** MATERIAL SHOWN follows **

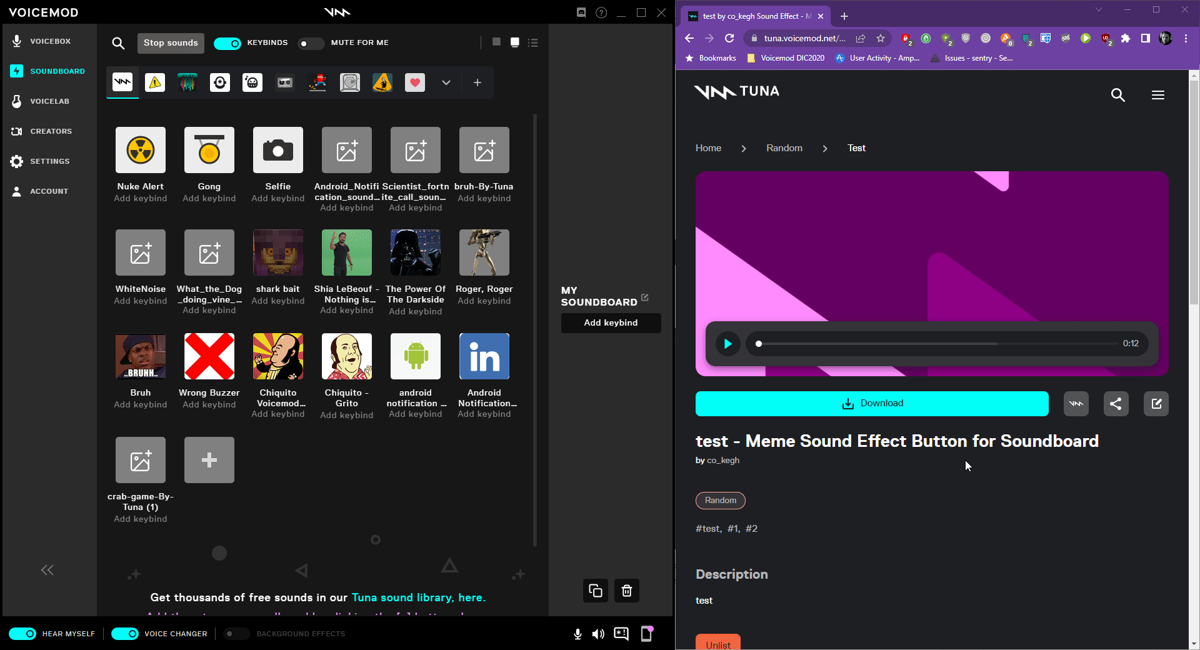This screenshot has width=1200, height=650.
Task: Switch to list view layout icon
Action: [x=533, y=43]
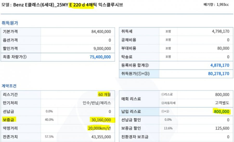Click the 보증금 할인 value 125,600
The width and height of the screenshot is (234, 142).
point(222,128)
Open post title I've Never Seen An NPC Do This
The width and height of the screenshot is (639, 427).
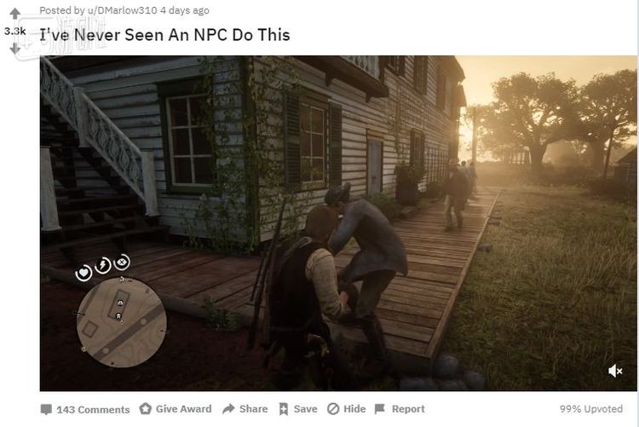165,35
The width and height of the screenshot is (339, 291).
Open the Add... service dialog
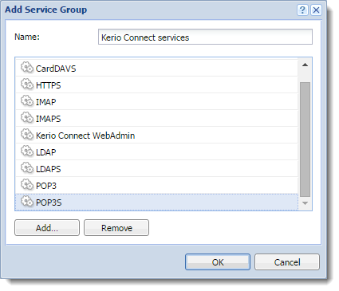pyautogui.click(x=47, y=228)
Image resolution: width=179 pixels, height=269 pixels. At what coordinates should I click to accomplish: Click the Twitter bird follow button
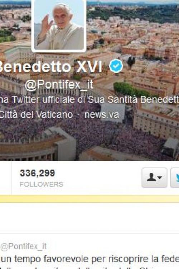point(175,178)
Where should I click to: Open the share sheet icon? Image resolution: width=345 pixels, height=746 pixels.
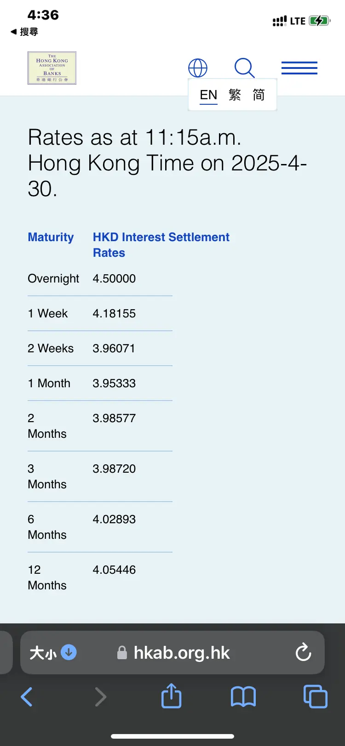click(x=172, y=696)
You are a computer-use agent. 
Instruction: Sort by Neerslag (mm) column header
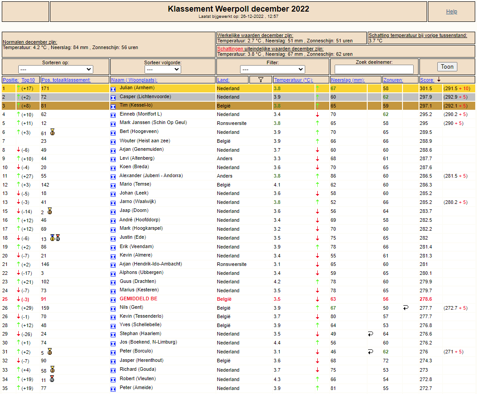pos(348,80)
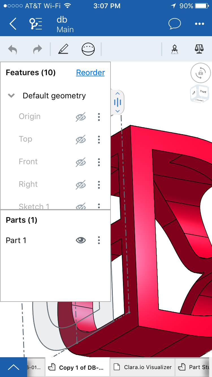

** End of MATERIAL SHOWN **

- HOW TO COMPLETE THIS TASK
The required output is an exact copy of the lines from the one with "You are a computer-use agent." through the final line of the data above, with pictures removed.

- COMPLETED TASK
You are a computer-use agent. 
Instruction: Sort by Neerslag (mm) column header
pos(348,80)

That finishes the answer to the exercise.